Polymorphism in CYP2D6 and CYP2C19, members of the cytochrome P450 mixed-function oxidase system, in the metabolism of psychotropic drugs.

Abstract

Numerous studies in the field of psychopharmacological treatment have investigated the possible contribution of genetic variability between individuals to differences in drug efficacy and safety, motivated by the wide individual variation in treatment response. Genomewide analyses have been conducted in several large-scale studies on antidepressant drug response. However, no consistent findings have emerged from these studies. In a recent meta-analysis of genomewide data from the three studies capturing common variation for association with symptomatic improvement and remission revealed the absence of any strong genetic association and failed to replicate results of individual studies in the pooled data. However, there are good reasons to consider the possible importance of pharmacogenetic variants separately. These variants explain a large portion of the manifold variability in individual drug metabolism. More than 20 psychotropic drugs have now been relabelled by the FDA adding information on polymorphic drug metabolism and therapeutic recommendations.

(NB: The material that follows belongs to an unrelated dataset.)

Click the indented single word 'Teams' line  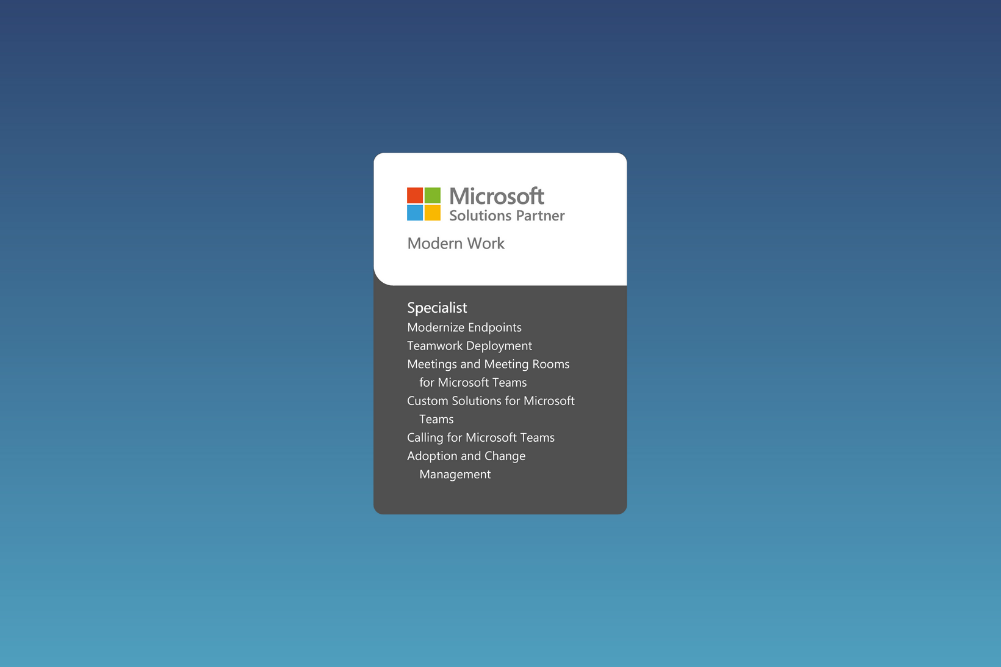(437, 419)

Furthermore, dose recommendations for polymorphisms in drug metabolizing enzymes, first and foremost CYP2D6 and CYP2C19, have been issued with the advice to reduce the dosage in poor metabolizers to 50% or less (in eight cases), or to choose an alternative treatment. Beside the well-described role in hepatic drug metabolism, these enzymes are also expressed in the brain and play a role in biotransformation of endogenous substrates. These polymorphisms may therefore modulate brain metabolism and affect the function of the neural substrates of cognition and emotion.